BillM223
Expert Alumni

Deductions & credits

@Jhayden

 

"Any thoughts on why TT seems to want to put me in an endless loop and not be ok with me saying we'll remove the excess contribution?"

 

Please do not blame TurboTax, these are the rules under which HSAs are handled by the IRS.

 

As Thomas noted above, excess contributions have to be returned by the due date of the tax year for which the excess was generated. Usually this works out OK because you discover the excess after the end of the tax year as you are doing your return, which is before the due date of the return (we hope).

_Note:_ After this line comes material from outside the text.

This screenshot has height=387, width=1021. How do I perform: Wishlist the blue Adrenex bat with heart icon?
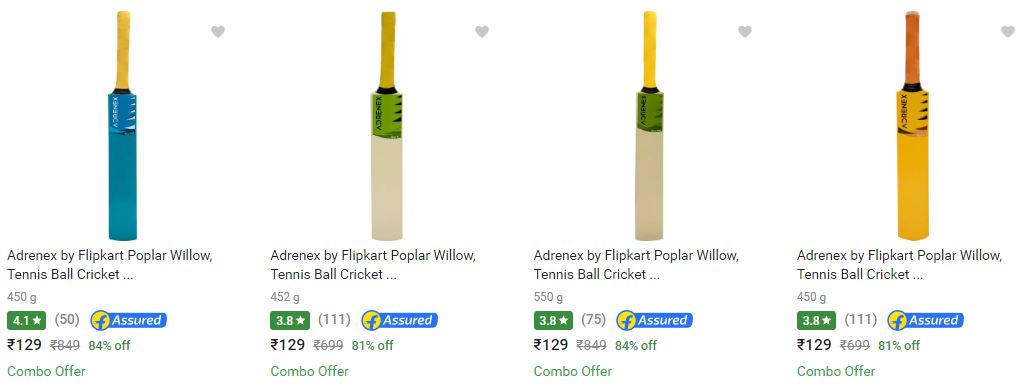(218, 31)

And if you file for an extension, that just moves the due date of the return (and the date to withdraw the excess) to October 15th.

 

You are correct that the 6% penalty is based on the lesser of the amount of the excess or the value of your HSA at the end of the year. 

 

You have two choices:

 

1. Accept the 6% penalty every year until your HSA value runs to zero (remember the HSA custodian may be charging you maintenance fees), or

 

2. Ask your HSA custodian for a distribution equal to the excess which you will NOT spend on qualified medical expenses. When you enter the 1099-SA next year, then this will be added to your Other Income (line 8 on Schedule 1(1040) as well as have a 20% penalty - but the long-running excess will finally be cut off.

 

You will have to look at your spending plans for your HSA as well as the maintenance fees and number of years in which you might be expected to pay the 6% penalty, and work out which choice is better for you.